-- SET TASK --
Copy the material below word for word, from the line containing "Given: Click the General Options icon" through the line containing "Looking at the", including both of those lines.

-- SUPPLIED DATA --
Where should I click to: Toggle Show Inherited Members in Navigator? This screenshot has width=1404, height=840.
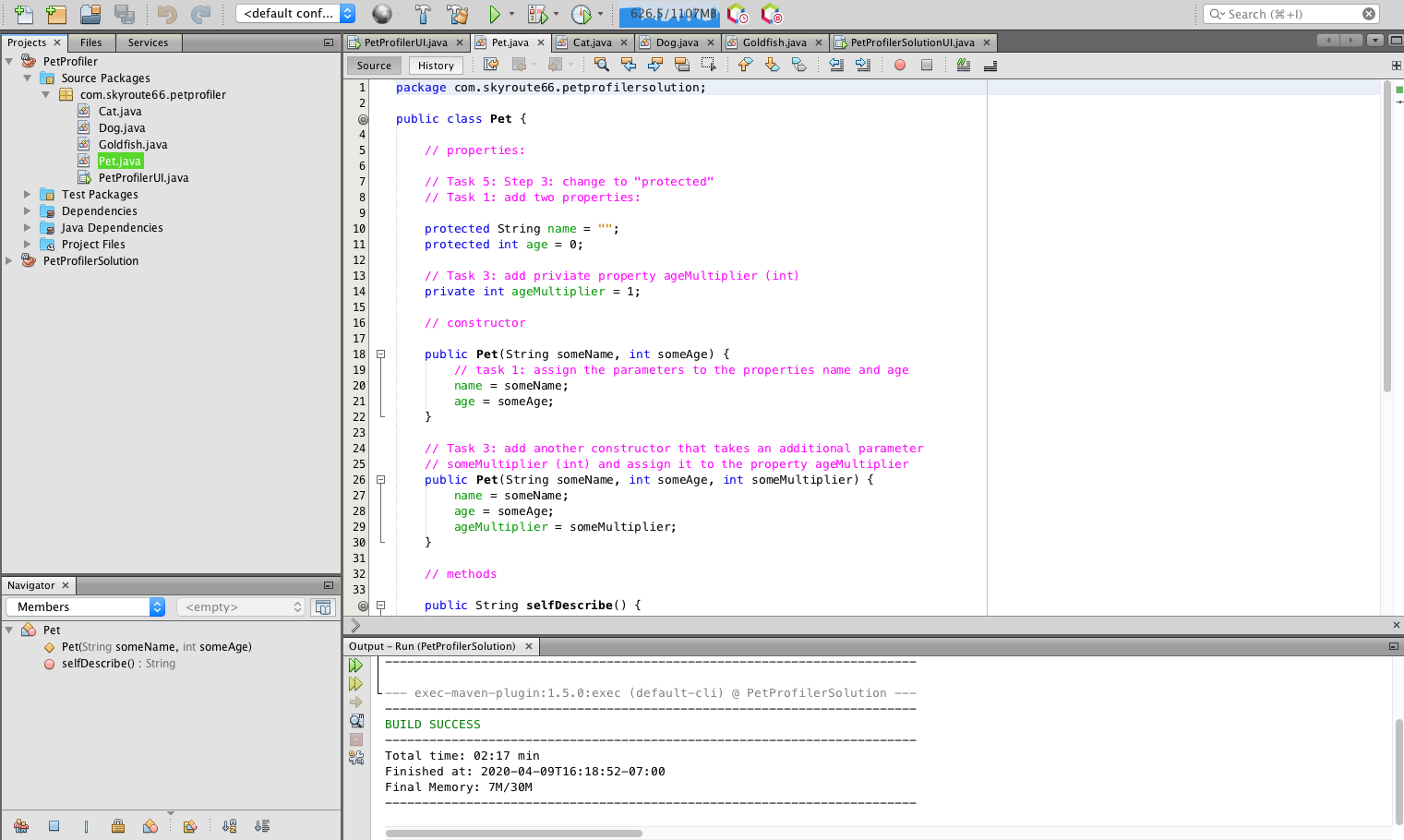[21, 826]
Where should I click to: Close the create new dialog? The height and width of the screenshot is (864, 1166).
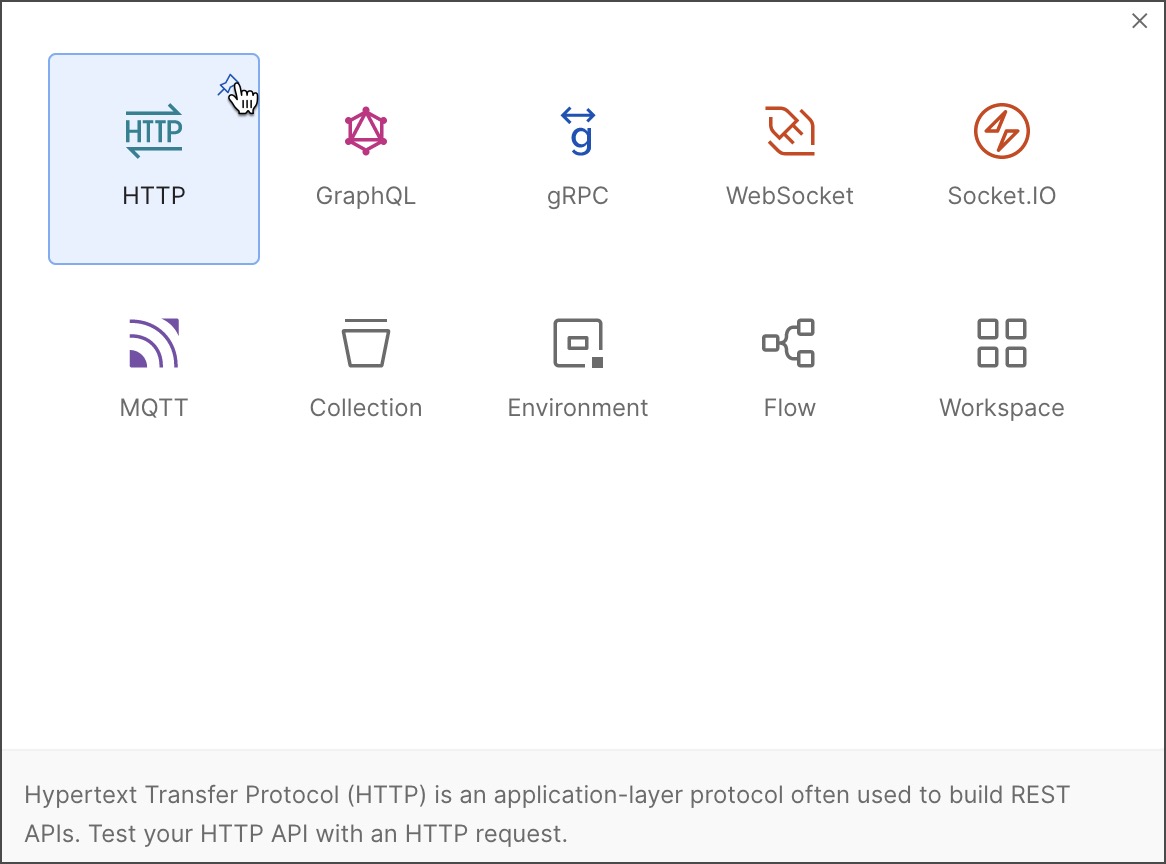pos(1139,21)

--

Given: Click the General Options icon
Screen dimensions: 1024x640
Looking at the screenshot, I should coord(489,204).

-- WRITTEN ANSWER --
Given: Click the General Options icon
Screen dimensions: 1024x640
Looking at the screenshot, I should coord(489,204).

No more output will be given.